正確かつ無駄なく処理してもらいたいなら、税理士に依頼するのがおすすめです。税理士に依頼すると自分の労力はかけずに時間を有効活用できるものの、コストがかかることは覚えておきましょう。

税理士に依頼するにあたって、申告情報の元になる書類は渡す必要があります。「支払費用の領収書」「源泉徴収票」などの基本的な書類は自分で揃えなければならないため、依頼する税理士事務所のサイトや受付窓口で持参書類を確認しましょう。

不動産売却の確定申告をしなかったらどうなる?

不動産売却後、確定申告を行わないとペナルティが課せられます。場合によっては刑罰を受けることもあるので、どのような場合にペナルティが発生するかを必ず確認し、正しく申告するようにしましょう。

延滞税を課される

申告期日内に確定申告をしなければ、役所から「警告通知書」が届き、納める税額や超過した日数に応じて無申告加算税・延滞税を支払わなければなりません。

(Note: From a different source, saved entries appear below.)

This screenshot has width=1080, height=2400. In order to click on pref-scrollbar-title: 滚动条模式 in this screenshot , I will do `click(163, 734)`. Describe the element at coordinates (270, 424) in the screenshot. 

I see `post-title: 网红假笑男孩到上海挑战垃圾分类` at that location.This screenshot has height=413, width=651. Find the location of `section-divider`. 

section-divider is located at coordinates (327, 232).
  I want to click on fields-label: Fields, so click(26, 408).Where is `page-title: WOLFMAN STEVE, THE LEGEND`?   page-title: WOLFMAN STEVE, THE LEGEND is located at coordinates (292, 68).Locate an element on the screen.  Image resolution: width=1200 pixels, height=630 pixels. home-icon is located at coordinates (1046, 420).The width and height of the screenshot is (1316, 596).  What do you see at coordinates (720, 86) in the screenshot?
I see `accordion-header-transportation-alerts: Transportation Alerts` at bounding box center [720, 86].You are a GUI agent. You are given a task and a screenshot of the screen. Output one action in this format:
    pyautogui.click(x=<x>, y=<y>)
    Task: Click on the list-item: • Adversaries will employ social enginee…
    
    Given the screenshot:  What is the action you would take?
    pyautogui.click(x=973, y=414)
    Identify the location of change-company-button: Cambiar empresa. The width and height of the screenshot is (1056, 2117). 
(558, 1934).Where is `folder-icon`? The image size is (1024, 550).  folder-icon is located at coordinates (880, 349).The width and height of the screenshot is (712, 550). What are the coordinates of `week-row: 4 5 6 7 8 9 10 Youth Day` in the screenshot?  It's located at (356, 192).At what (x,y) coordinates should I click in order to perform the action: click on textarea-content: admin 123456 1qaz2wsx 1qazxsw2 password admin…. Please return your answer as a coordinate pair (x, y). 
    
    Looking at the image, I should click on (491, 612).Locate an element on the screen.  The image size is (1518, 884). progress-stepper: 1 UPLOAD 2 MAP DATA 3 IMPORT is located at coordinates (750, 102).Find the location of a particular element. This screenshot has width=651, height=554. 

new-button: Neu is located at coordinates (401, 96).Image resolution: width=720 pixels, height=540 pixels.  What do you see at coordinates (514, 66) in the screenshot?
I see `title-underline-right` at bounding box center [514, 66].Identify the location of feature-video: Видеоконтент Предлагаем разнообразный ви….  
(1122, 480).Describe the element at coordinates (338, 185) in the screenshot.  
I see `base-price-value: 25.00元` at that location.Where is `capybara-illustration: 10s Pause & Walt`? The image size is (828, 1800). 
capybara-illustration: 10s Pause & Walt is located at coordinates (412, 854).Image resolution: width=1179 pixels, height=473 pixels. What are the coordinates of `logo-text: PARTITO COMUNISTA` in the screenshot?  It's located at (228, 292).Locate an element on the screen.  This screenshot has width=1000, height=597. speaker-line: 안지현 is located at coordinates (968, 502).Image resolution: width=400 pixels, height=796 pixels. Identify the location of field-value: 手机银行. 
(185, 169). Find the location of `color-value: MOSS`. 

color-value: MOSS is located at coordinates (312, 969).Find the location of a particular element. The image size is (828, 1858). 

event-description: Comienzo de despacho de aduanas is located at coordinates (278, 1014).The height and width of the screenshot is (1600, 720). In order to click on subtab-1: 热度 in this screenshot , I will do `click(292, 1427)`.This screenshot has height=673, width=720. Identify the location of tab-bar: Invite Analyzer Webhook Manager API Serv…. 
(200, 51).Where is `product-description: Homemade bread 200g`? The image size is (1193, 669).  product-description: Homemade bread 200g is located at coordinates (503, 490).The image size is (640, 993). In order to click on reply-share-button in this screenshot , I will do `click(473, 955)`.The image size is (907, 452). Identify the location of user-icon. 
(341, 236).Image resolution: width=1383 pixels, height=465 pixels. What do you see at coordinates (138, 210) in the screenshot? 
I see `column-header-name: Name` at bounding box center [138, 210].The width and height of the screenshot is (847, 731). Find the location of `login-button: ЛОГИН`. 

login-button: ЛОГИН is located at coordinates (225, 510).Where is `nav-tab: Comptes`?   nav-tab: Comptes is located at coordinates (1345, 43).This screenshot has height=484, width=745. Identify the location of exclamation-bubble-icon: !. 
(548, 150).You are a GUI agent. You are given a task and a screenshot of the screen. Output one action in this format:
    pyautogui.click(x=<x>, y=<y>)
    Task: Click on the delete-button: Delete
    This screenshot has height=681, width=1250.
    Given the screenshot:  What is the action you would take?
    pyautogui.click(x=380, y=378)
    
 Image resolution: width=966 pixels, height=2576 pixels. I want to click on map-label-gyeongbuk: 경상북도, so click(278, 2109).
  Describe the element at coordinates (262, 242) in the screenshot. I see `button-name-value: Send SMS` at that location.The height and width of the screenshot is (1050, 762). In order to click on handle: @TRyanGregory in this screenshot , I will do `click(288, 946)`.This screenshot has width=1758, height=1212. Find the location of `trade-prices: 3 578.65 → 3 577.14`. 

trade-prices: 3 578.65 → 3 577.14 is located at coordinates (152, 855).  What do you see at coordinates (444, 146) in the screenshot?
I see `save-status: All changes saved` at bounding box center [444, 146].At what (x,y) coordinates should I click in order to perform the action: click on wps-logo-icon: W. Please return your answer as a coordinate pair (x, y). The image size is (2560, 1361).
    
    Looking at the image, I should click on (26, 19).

納税期限を過ぎると延滞税がかかります。延滞税は、申告期限から2ヶ月以内は約7%、2ヶ月目以降は約14%です。また、無申告加算税はそもそも確定申告を行わなかったことに対するペナルティであり、納税額の50万円以下の部分に対しては15%、50万円以上の部分には20%が課せられます。どちらのペナルティも非常に高税率のため、納税期日は必ず守るようにしましょう。

なお、どうしても期日までに申告が出来ない場合は事前申請をすることで無申告加算税は5%に軽減できます。

故意に申告しないと逋脱犯になる

確定申告を故意に実施しなかったり、不正手段を用いて納税を免れようとしたりすると、逋脱犯となり刑罰の対象です。

逋脱犯になると、10年以下の懲役、もしくは1,000万円以下の罰金またはこの両方が課せられます。申告時期に遅れてしまうとペナルティとして延滞税・無申告加算税を課せられるのみですが、故意に納税をしない場合は犯罪者と見なされてしまうため、絶対に避けましょう。

不動産売却をしたら、忘れずに正しく確定申告をしよう

不動産売却をすると、ほとんどの場合で確定申告が必要です。特に不動産売却益が出たときや特例を受けるときは必須なので忘れずに行いましょう。

確定申告を行う際は、自分で申告することも可能ですが、税理士に依頼することで正確かつ効率的に申告できます。なお、申告が遅れたり故意に申告しなかったりすると厳しいペナルティが発生するため注意が必要です。不動産を売却したら、忘れずに正しく確定申告を行いましょう。